Given problem | Reproduce the data word for word, starting with the line that contains "You are a computer-use" and continuing through the line that contains "click(x=654, y=140)", with both of those lines included. Leave the pictures out.

Supplied data |

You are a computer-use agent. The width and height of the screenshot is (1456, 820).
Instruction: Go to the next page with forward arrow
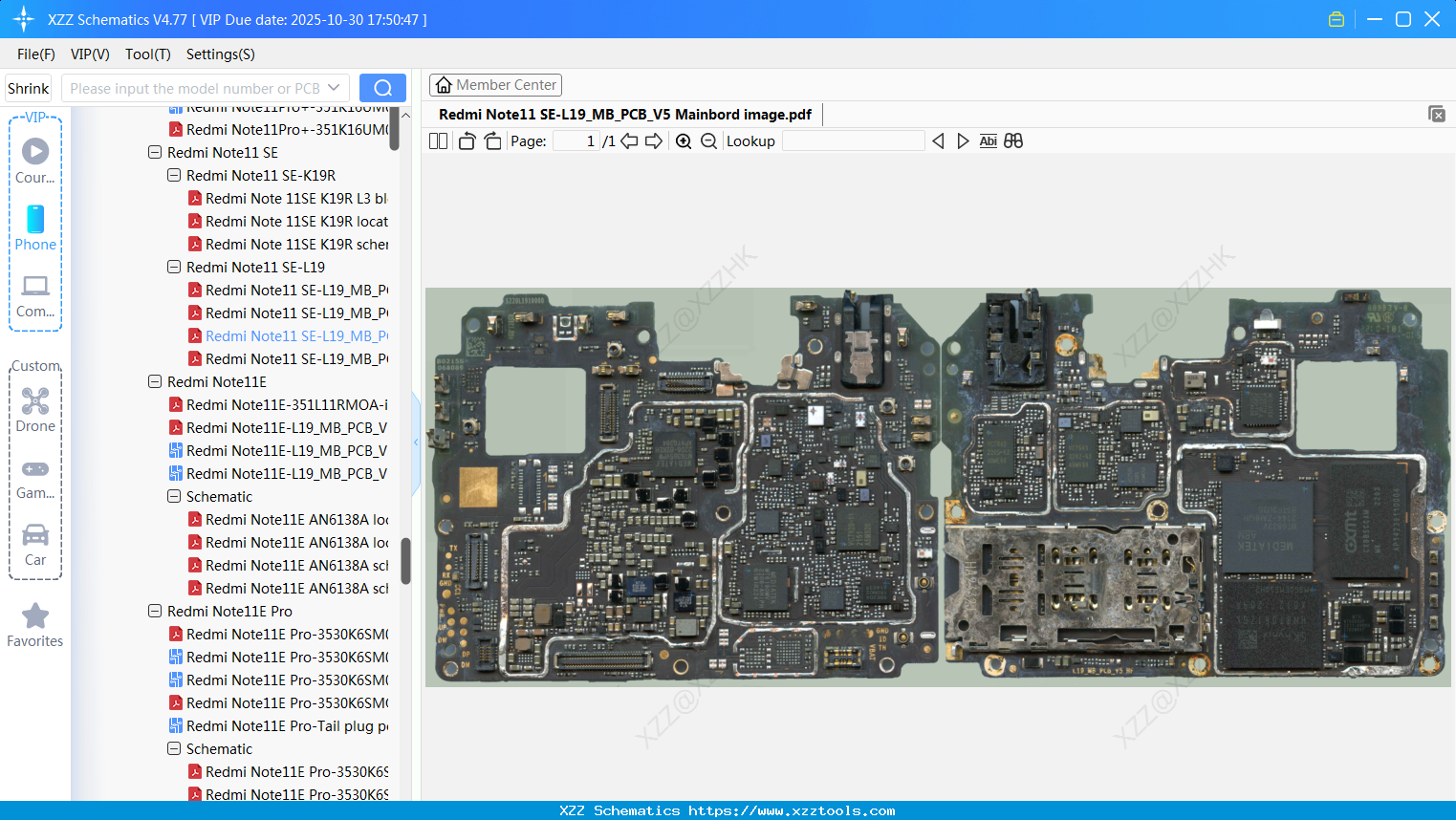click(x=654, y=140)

---

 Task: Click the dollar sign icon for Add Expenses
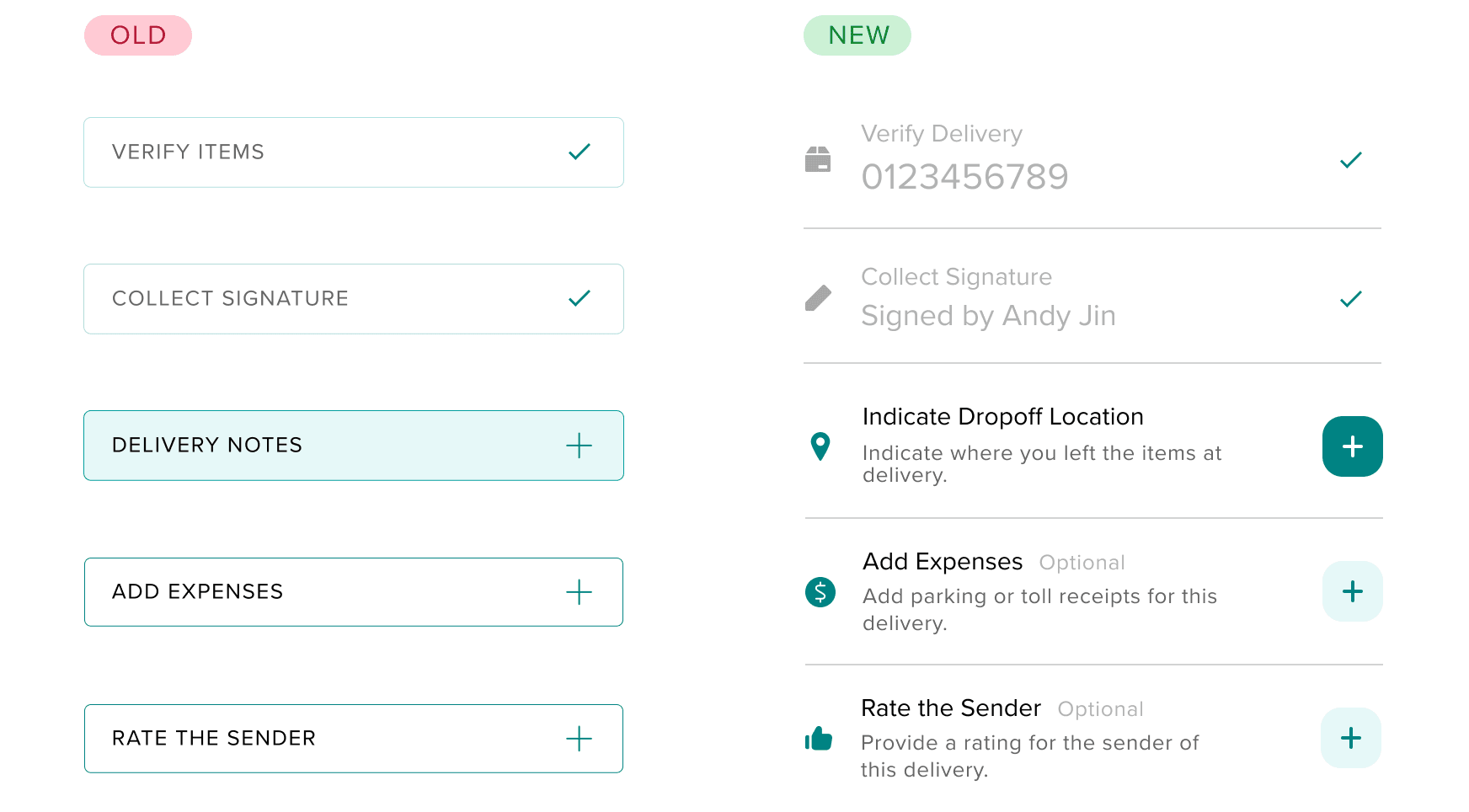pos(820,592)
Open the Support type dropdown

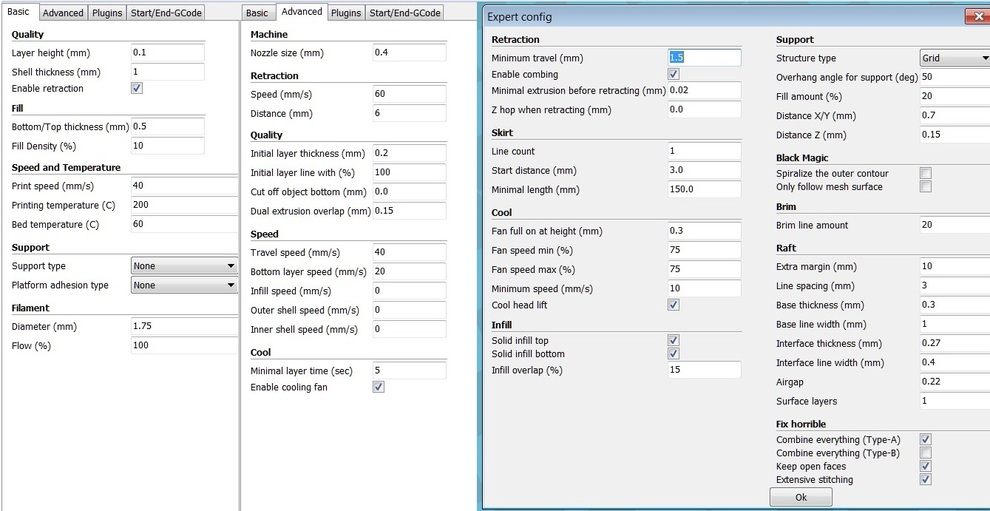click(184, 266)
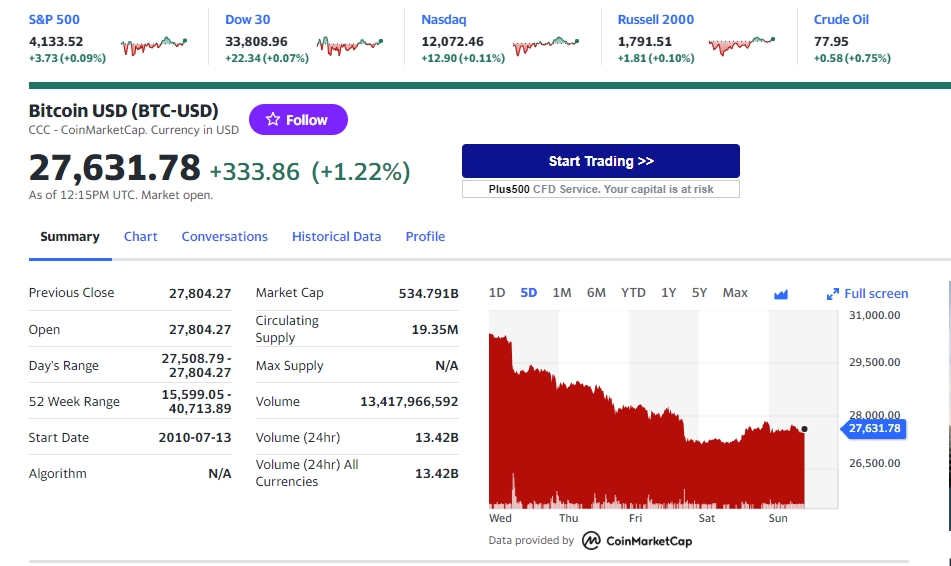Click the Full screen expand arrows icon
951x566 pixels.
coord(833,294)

==

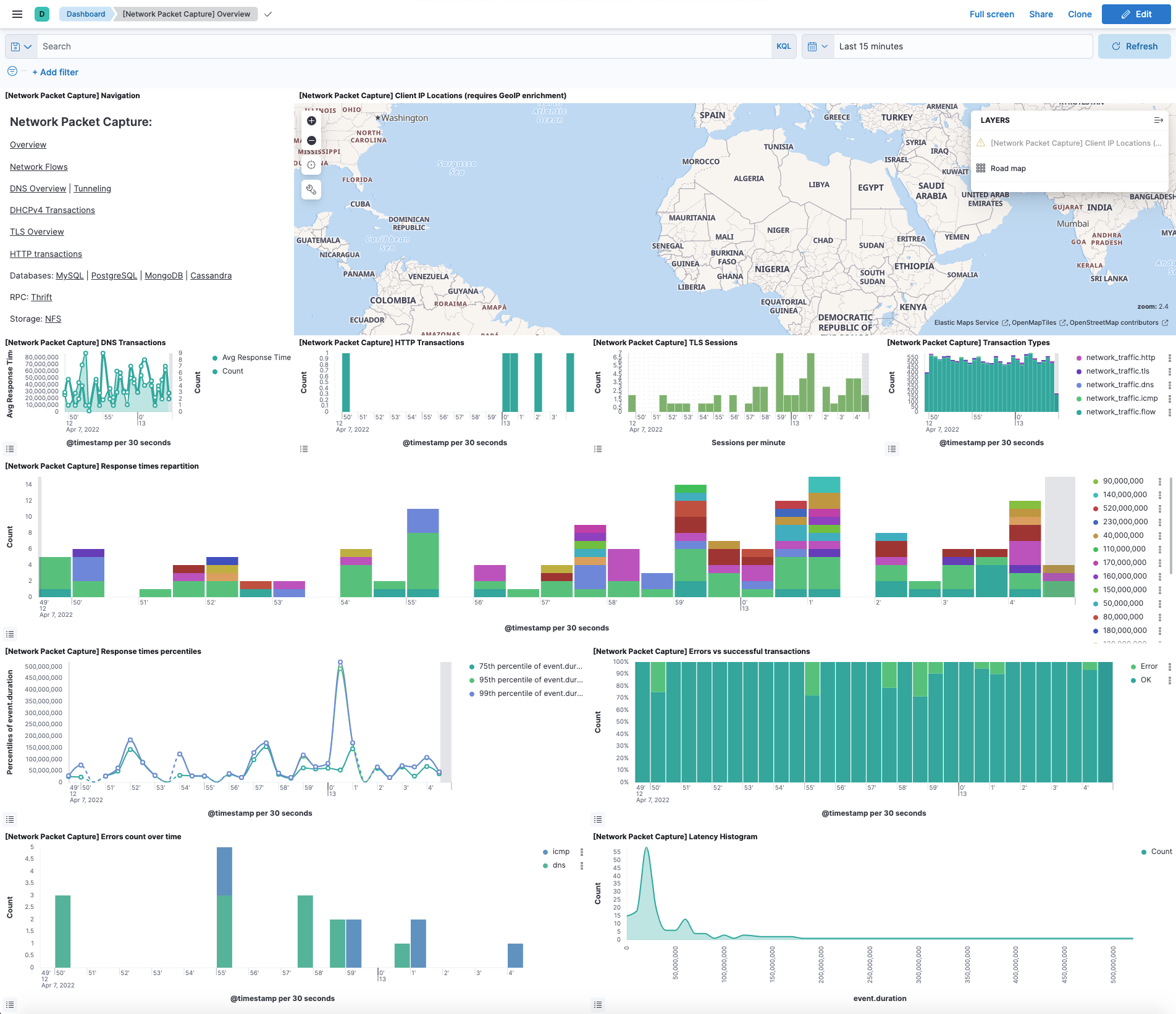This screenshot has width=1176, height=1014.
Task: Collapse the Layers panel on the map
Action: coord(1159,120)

Task output |
You are a computer-use agent. The width and height of the screenshot is (1456, 820).
Instruction: Go to the next page with forward arrow
click(x=654, y=140)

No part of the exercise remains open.